Hoje, os moradores se preparam para fundar sua própria associação comunitária. Várias dinâmicas foram propostas pelo EMAV, em conjunto com as famílias. As primeiras, voltadas à conscientização ambiental, incluíram mapeamento de pontos de acúmulo de lixo, mutirões e confecção de lixeiras. Após pressão junto à Prefeitura, o maior foco de lixo foi retirado. O terreno limpo foi conquistado pela comunidade e transformado em um espaço de convivência.

Fonte: vídeo "Uma questão de autonomia: práticas participativas no Beco das Pedras". 

“Mérito é integralmente dos alunos”, diz coordenador do projeto

O professor José Carlos Lemos ressalta a postura crítica dos alunos do EMAV que, apesar de ficarem felizes e honrados com a premiação, por ser a valorização de um projeto de extensão popular, posicionaram-se publicamente contra o método de avaliação meritocrático, que permeia toda a estrutura acadêmica. Contudo, ele reconhece que se trata de um prêmio muito prestigiado, porque envolveu dezenas de universidades de toda a América do Sul e gigantes, como Universidade de São Paulo (USP), Universidade de Buenos Aires e Universidade Federal do Rio de Janeiro (UFRJ), entre outras.
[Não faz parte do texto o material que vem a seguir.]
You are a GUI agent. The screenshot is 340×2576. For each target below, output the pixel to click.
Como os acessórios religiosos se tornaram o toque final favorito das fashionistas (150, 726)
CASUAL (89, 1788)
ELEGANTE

“Eu tive e tenho a honra de ser o coordenador deste projeto, inclusive fui eu que recebi o prêmio, em minhas mãos, no Chile, porque estava lá representando o Curso de Arquitetura e Urbanismo da UFRGS, como Coordenador Pedagógico. Porém, devo admitir o papel absolutamente coadjuvante do professor nas atividades do EMAV. O mérito é integralmente dos alunos”, destaca.